Friedlander is a 72-year-old microbiologist and a senior scientist at Fort Detrick, where he works with the military's biological defense program designing experiments to better understand how to handle anthrax exposures and bubonic plague outbreaks, the Washington Post reports.

"The operating rules of the game are, essentially, to understand the interaction between the bad guys and us," Friedlander said, according to the Washington Post. "Figuring that out - that's the interesting part of it."

After September 11, 2001, security and surveillance at Fort Detrick increased as a response to anthrax spores turning up in mailboxes on the East Coast. Five people died from anthrax poisoning and 17 others were hospitalized, prompting the government to put money into biological and chemical defense research at Fort Detrick.

"Art was one of the very few experts the U.S. government could turn to for information about anthrax in the fall of 2001, and his work turned out to be exceptionally important," Richard Danzig, the secretary of the Navy under President Bill Clinton and is now chairman of the Center for a New American Security, a national security think-tank, said, the Washington Post reports. "We suddenly needed information, and we needed it very urgently."

The Pentagon called on Friedlander and his team in the U.S. Army Medical Research Institute of Infectious Diseases to improve upon an early anthrax vaccine first rendered in the 1950s that helps produce antibodies to neutralize the anthrax toxin, enabling white blood cells to fight the anthrax bacteria.

Friedlander's team created a highly purified version of the vaccine that is based on a protein the toxin produces.

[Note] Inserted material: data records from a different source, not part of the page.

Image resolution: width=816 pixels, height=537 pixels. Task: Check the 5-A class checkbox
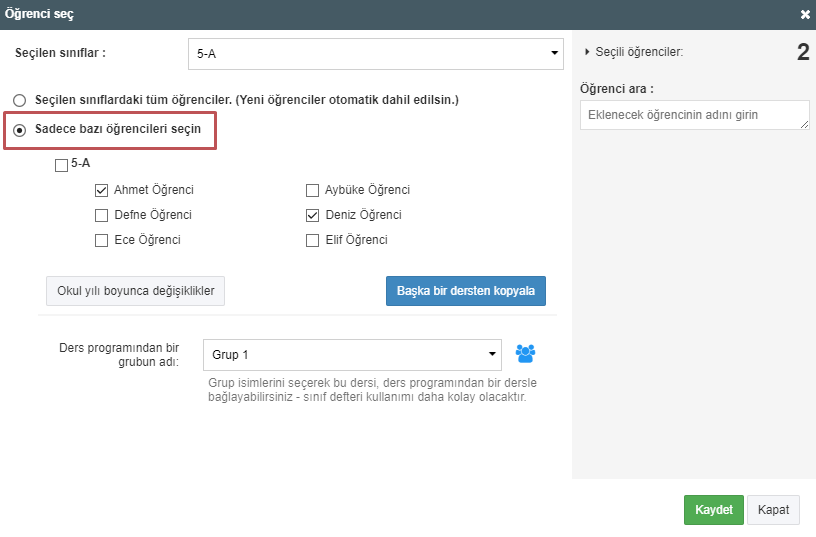62,164
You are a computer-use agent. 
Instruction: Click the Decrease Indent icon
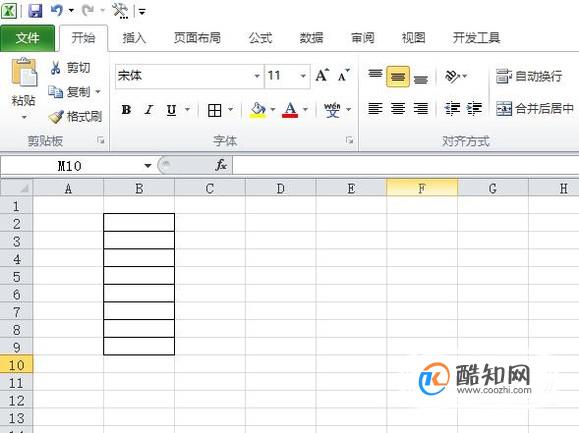coord(453,109)
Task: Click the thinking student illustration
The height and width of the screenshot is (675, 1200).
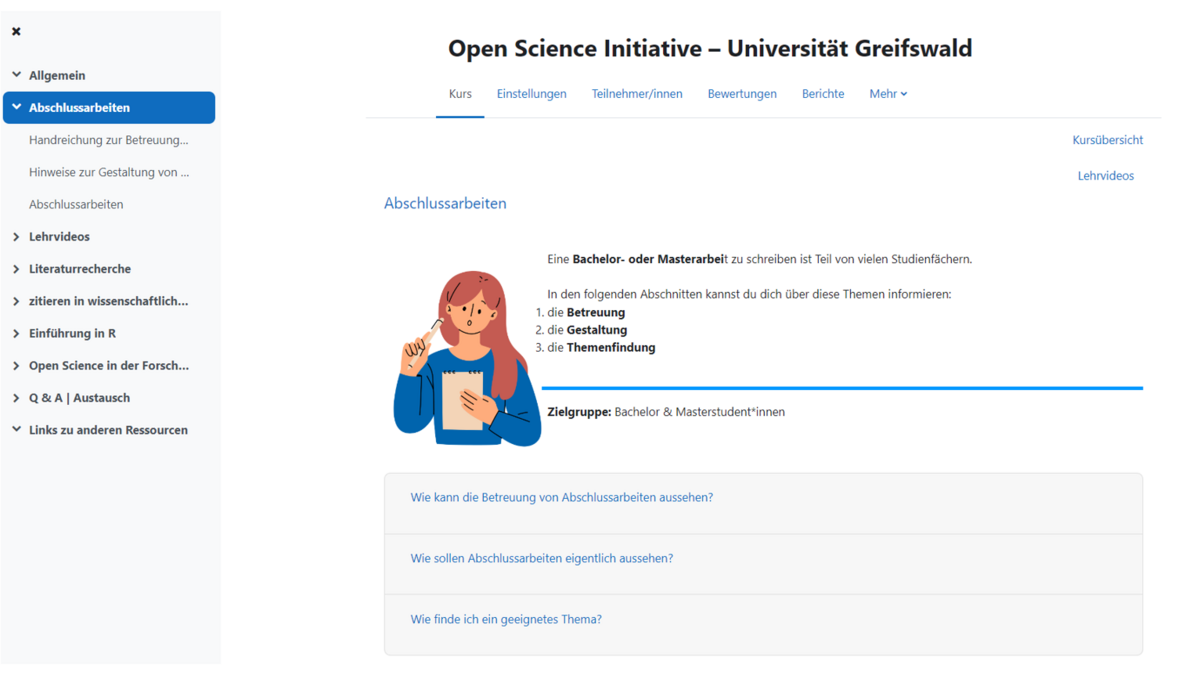Action: (466, 357)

The vaccine was successfully shown to work in primates and clinical human trials when taken with antibiotics for two months, a relatively speedy recovery from anthrax infection, according to the Washington Post.

It is for this work that Friedlander received the nomination for the award, which is given by the non-profit group Partnership for Public Service. He is one of 33 finalists in nine categories.

"He is one of USAMRIID's unsung heroes," Col. Andrea Stahl, a deputy commander at Fort Detrick who nominated Friedlander for the award, said, according to the Washington Post. "And we have some of the world's experts in biological agents here."